Hughes, a former limousine driver, long considered himself one of the top daredevils in the world. In 2002, Hughes set a world record for a jump over 100 feet in a limo. However, he didn't gain much fame until he took to the air in a rocket.
In 2014, Hughes launched himself 1,374 feet above Arizona in a homemade rocket. Finding funding for his stunts proved to be difficult, but this changed when Hughes, who had an intense distrust for the government, voiced his doubts that the earth was a globe. Hughes then received a bit of funding from the flat earth community and proudly painted “Research Flat Earth” on the side of the red rocket and went vertical yet again on March 24, 2018. That time he climbed to 1,875 feet and, despite a hard-as-hell landing—Hughes told VICE in 2018 he was late to releasing the parachutes and he hit so hard he thought he broke his back—the launch was considered a success. Hughes told me he knew he wouldn’t get high enough to prove anything, but hoped to train and fundraise enough to get there one day.
Hughes' goal to prove the earth was flat, and his rather unique plan to gather the evidence, garnered him plenty of media coverage and even a feature-length documentary.
"We need the answer, and I'm not going to take any government space agency's answer on that," he told VICE. "I don't care if it's Russia, the United States, or China. I'm going to go up there and I'm going to see it for myself."
Hughes's flat earth bonafides seem to be up in the air following his death, however. In his conversation with VICE in 2018, Hughes was adamant that he didn’t believe the earth was round. He wanted to see for himself and said, “if I go up and it's a globe, I'm going to tell you it's a globe.” Furthermore, in his Facebook post, Stakes said his friend “was a real flat earther” who “had dozens of books on the subject.”

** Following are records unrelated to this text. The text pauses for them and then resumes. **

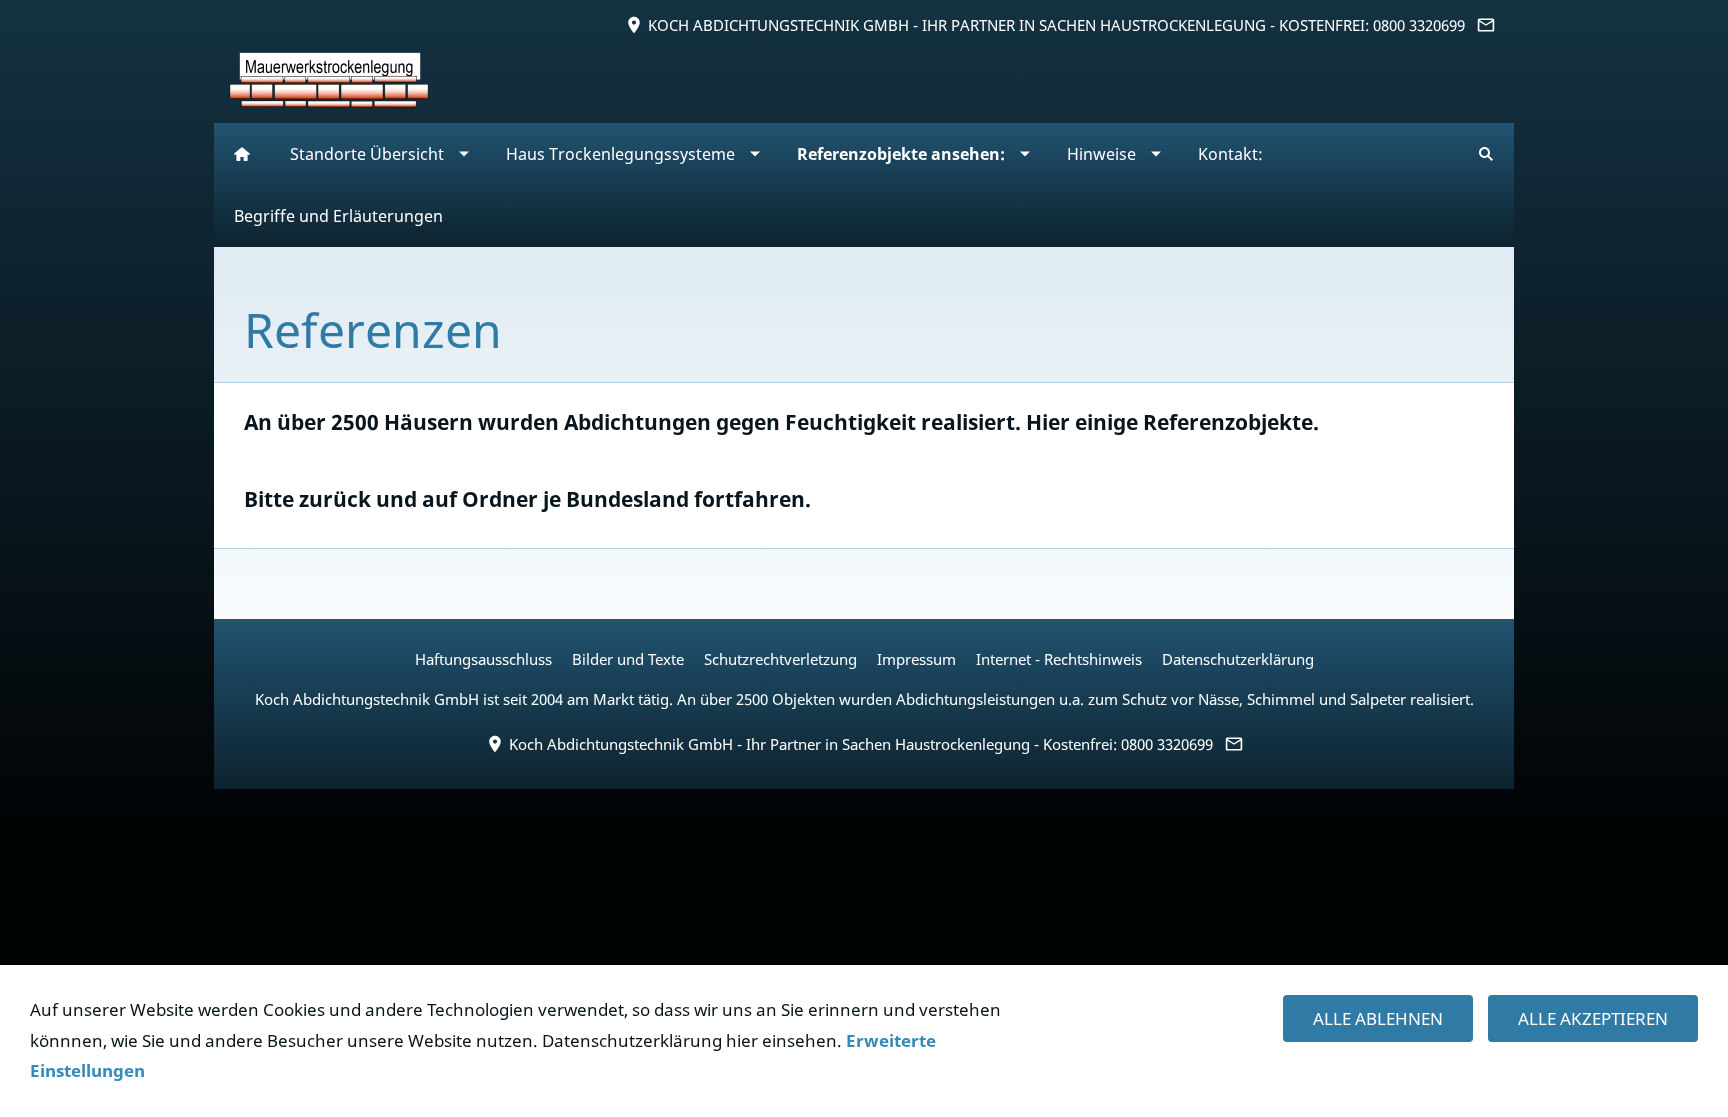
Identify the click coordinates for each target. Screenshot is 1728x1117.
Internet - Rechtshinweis (1059, 659)
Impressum (916, 659)
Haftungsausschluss (483, 659)
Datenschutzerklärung (1238, 659)
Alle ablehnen (1378, 1018)
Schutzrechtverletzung (780, 659)
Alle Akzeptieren (1593, 1018)
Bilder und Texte (628, 659)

However, after his death, Hughes's publicist Darren Shuster told VICE the entire gimmick was for publicity.
“As his PR rep for 17 years, and privy to hundreds of hours one-on-one, I can say with certainty: He was a great American daredevil,” said Shuster. “While open to the idea of government conspiracies, he was a daredevil who used flat earth publicity to get worldwide attention. It was a PR stunt. We used the attention to get sponsorships and it kept working over and over again. For the sake of Mike’s legacy, it’s time to tell the truth.”
In a Facebook post, Stakes said Shuster “made it all up” and “is totally full of shit.”
Hughes, a colorful but unpracticed speaker, said that he thinks people should, above all, be kind to people, and follow their dreams no matter what.